▸ Data listing:
++++++++

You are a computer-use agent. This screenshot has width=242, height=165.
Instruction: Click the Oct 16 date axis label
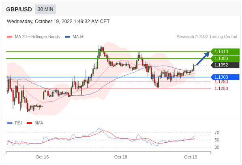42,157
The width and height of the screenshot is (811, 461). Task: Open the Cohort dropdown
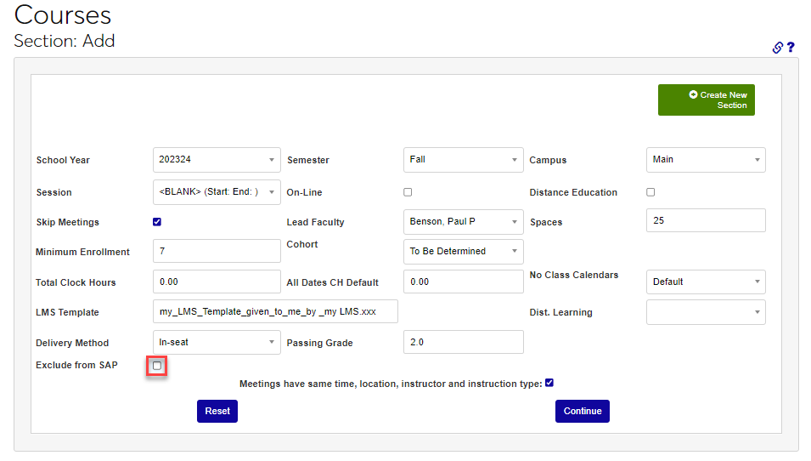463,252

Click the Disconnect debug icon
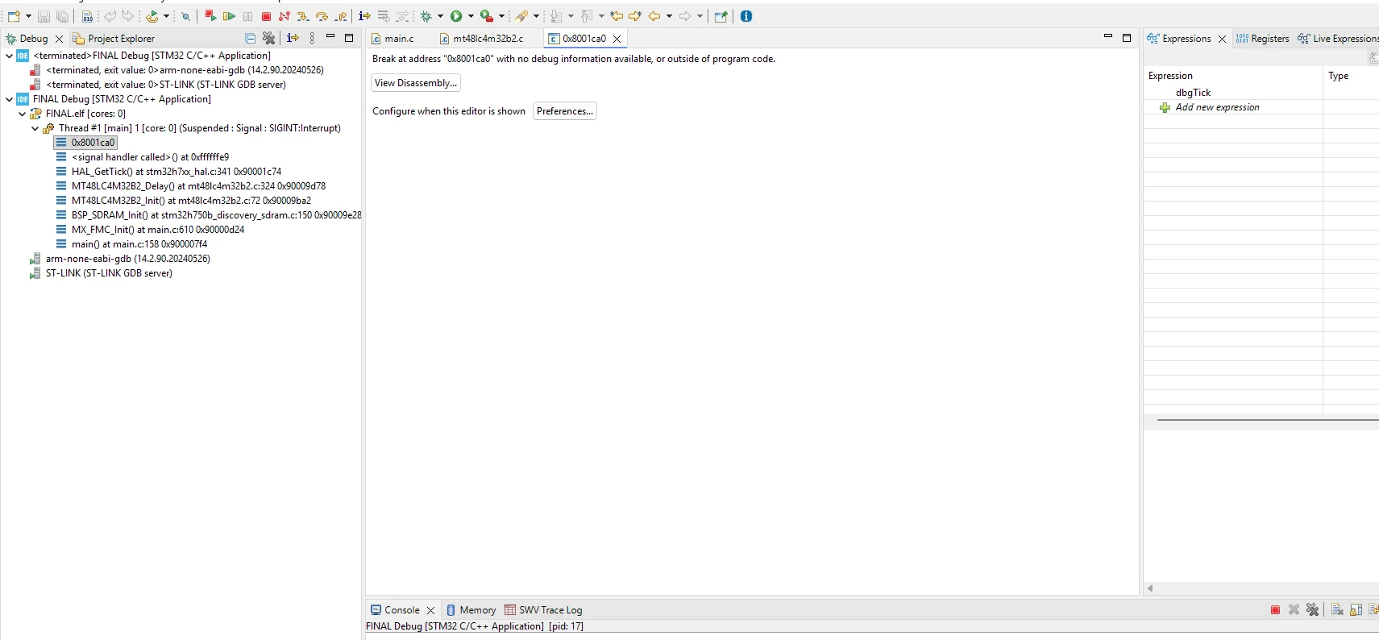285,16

++++++++

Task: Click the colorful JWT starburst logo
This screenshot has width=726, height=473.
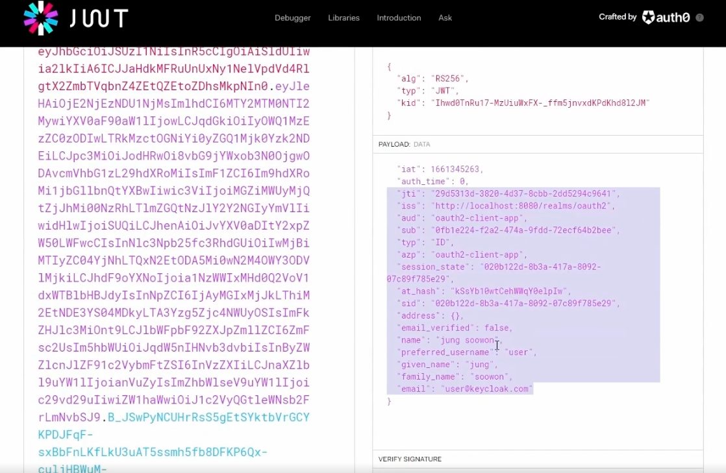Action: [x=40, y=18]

++++++++

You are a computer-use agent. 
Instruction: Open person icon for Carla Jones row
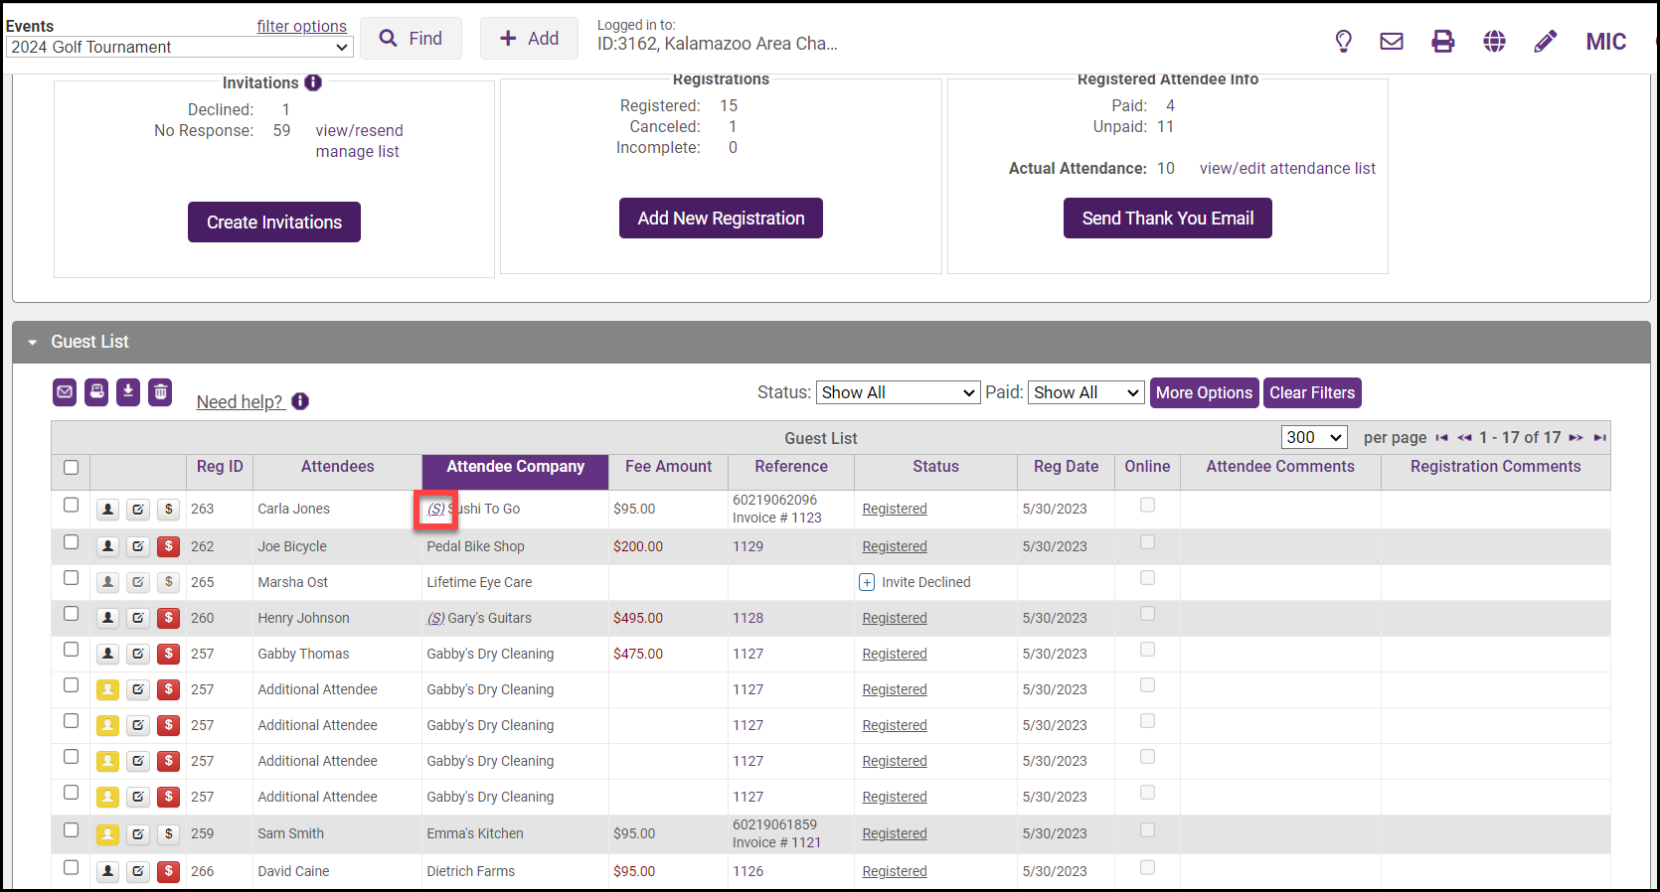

++++++++

▸ What you are asked to do: Copy word for word the lines from the one containing "Task: Click the colorful JWT starburst logo" through the one containing "Action: [x=40, y=18]", inclusive, and leave the pictures out of your copy.

▸ Written reply:
Task: Click the colorful JWT starburst logo
This screenshot has width=726, height=473.
Action: [x=40, y=18]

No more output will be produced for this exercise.